Some important writings on the lead up to war in Iraq appear today. Former Senator Bob Graham of Florida, who once chaired the Intelligence Committee, writes in the Washington Post that the Bush Administration fudged the data on WMDs. There are a couple problems with Graham's version of events. First, as Powerline notes, why was he talking in late 2002 as if Iraq had WMDs, while the "real" intelligence suggested otherwise? If Graham had issues with the intelligence he and other Senators were being given, why did it take him three years to express any concern? Is he in therapy now and experiencing "recovered memory"? The second problem is similar. If Graham had such grave doubts about WMD intelligence in the run up to war, why could he convince so few of his colleagues to go along with him in voting against authorization for the war? This suggests that, like Tim "obvious fabrication" Johnson, either Graham is making up history, or, if his history is correct, that he was a spectacularly ineffective Senator. In Johnson's case, one has to believe that even though WMD intelligence was "obviously fabricated" it took him three years to figure out this obvious fabrication. In Graham's case, one has to believe that Graham, because of his privileged position on the Intelligence Committee, had special insight into the fact that the intelligence was bad and either a) never bothered to tell his colleagues, or b) he told his colleagues and he convinced hardly any of them.
Here is Michael Barone on the subject:
Bush, Cheney, and the administration have the truth on their side. Exhaustive and authoritative examinations of the prewar intelligence, by the bipartisan report of the Senate Intelligence Committee in 2004, by the Silberman-Robb commission in 2005, and by the British commission headed by Lord Butler, have established that U.S. intelligence agencies, and the intelligence organizations of leading countries like Britain, France, and Germany, believed that Saddam Hussein's regime was in possession of or developing weapons of mass destruction--chemical and biological weapons, which the regime had used before, and nuclear weapons, which it was working on in the 1980s.
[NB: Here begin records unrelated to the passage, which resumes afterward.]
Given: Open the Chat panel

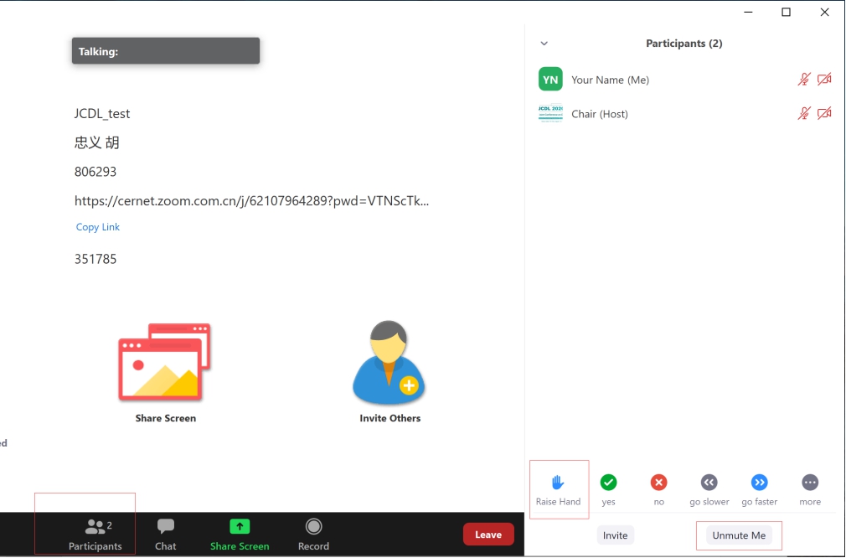Looking at the screenshot, I should click(166, 534).
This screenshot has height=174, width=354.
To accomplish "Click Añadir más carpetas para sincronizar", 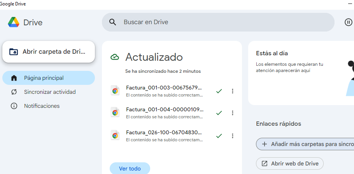I will pyautogui.click(x=305, y=144).
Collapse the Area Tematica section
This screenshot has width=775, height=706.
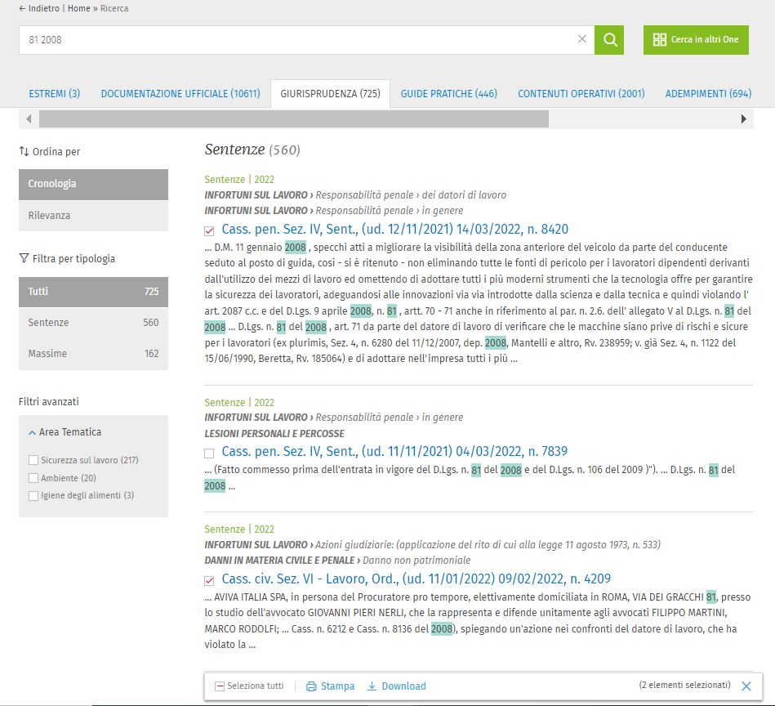(x=32, y=432)
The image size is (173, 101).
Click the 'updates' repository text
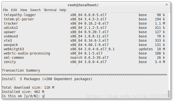(x=146, y=49)
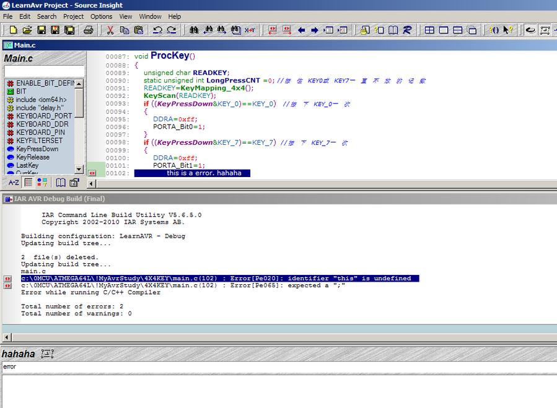This screenshot has width=557, height=408.
Task: Select KeyPressDown in the symbol list
Action: pos(37,149)
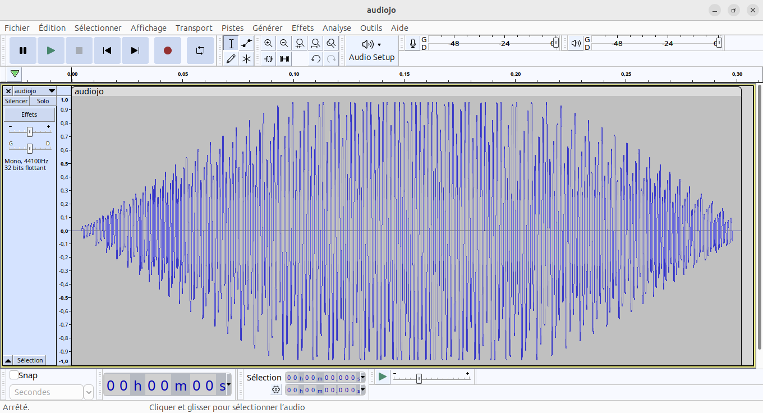Click the Skip to Start button
The image size is (763, 413).
(107, 51)
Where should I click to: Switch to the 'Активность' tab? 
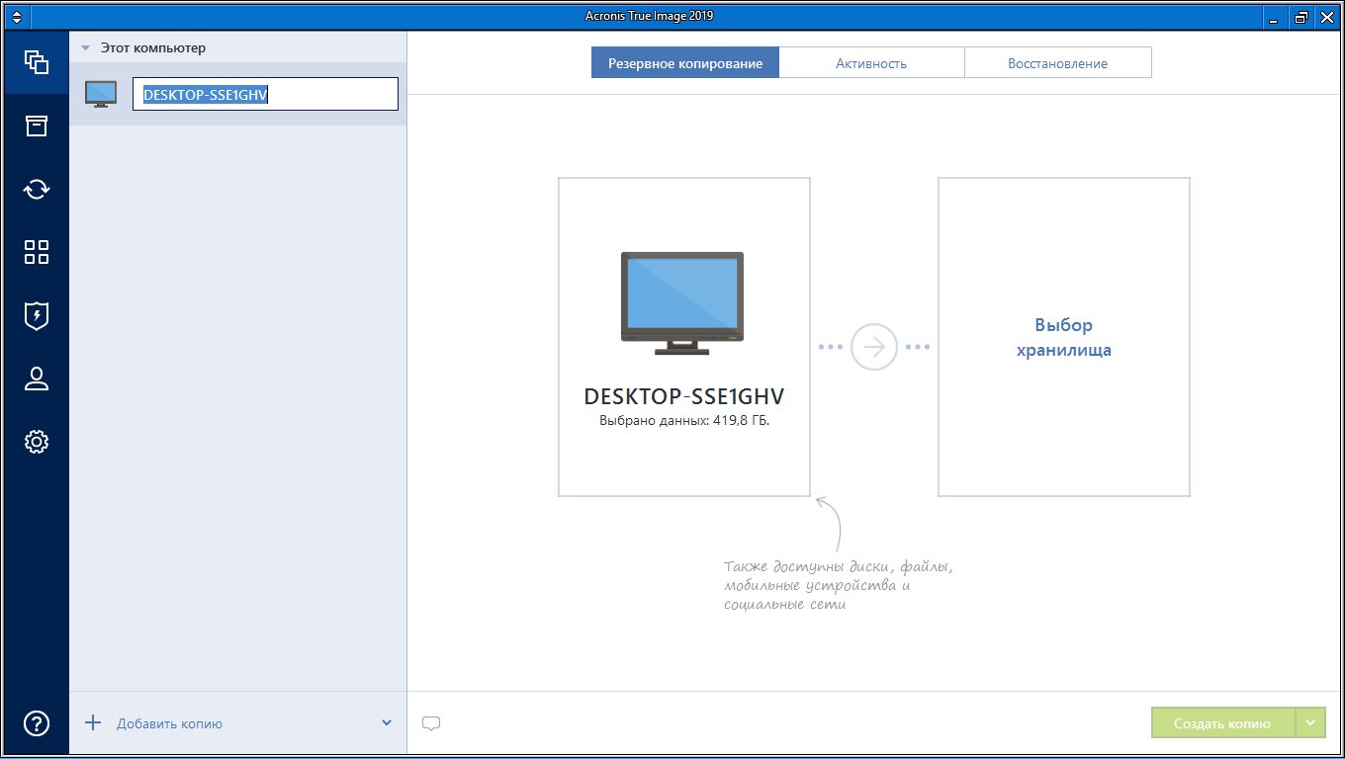(871, 63)
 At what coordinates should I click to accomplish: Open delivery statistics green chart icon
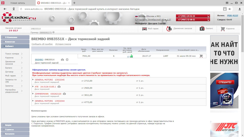pyautogui.click(x=131, y=56)
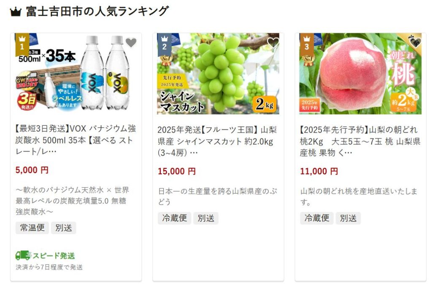Click the green speed delivery truck icon
This screenshot has width=432, height=287.
point(23,256)
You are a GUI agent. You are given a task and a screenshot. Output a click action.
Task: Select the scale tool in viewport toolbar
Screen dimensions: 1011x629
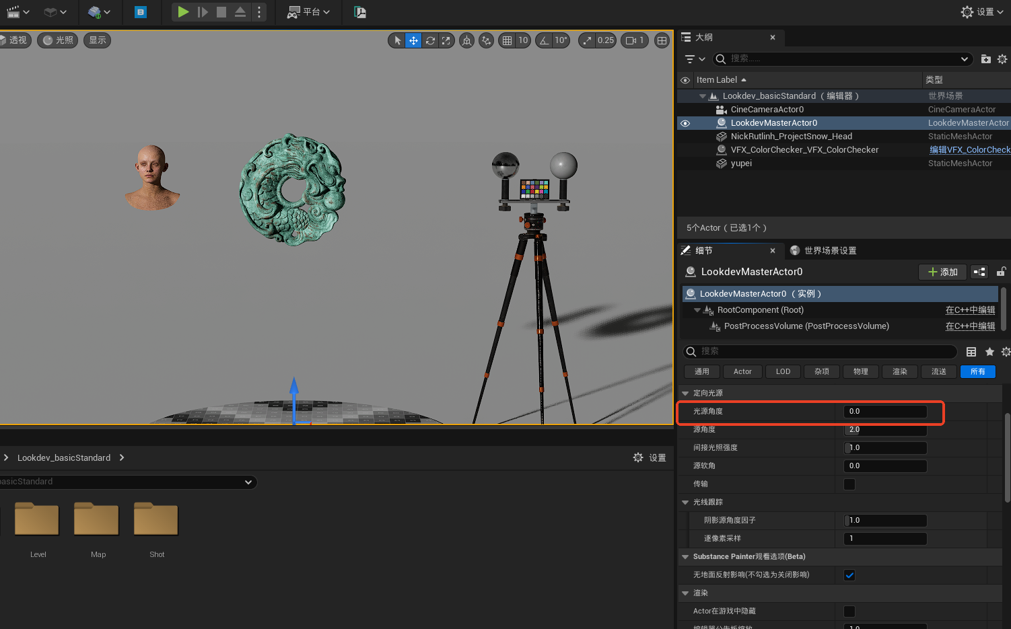pyautogui.click(x=446, y=40)
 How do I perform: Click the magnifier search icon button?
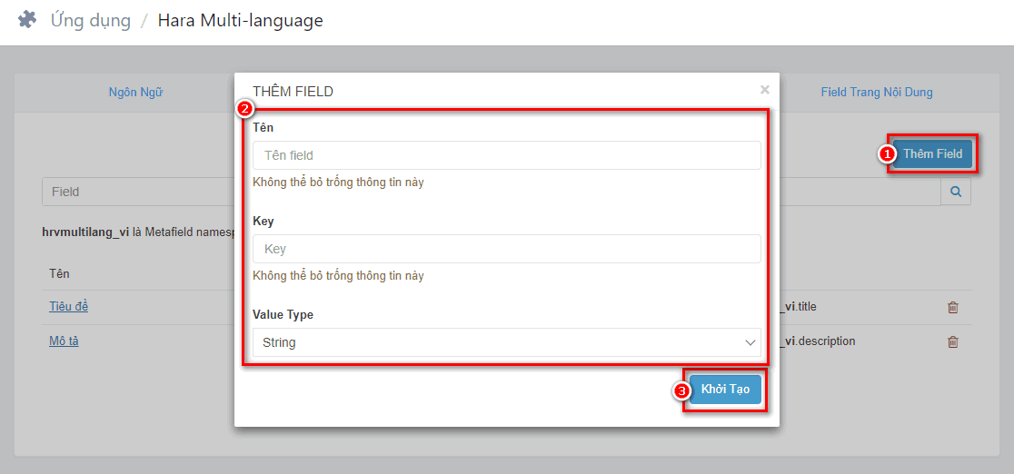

To the charges that Bush "cherry-picked" intelligence, the commission cochaired by former Democratic Sen. Charles Robb found that the intelligence available to Bush but not to Congress was even more alarming than the intelligence Congress had. The Silberman-Robb panel also concluded, after a detailed investigation, that in no instance did Bush administration authorities pressure intelligence officials to alter their findings. Much of the intelligence turned out to be wrong. But Bush didn't lie about it.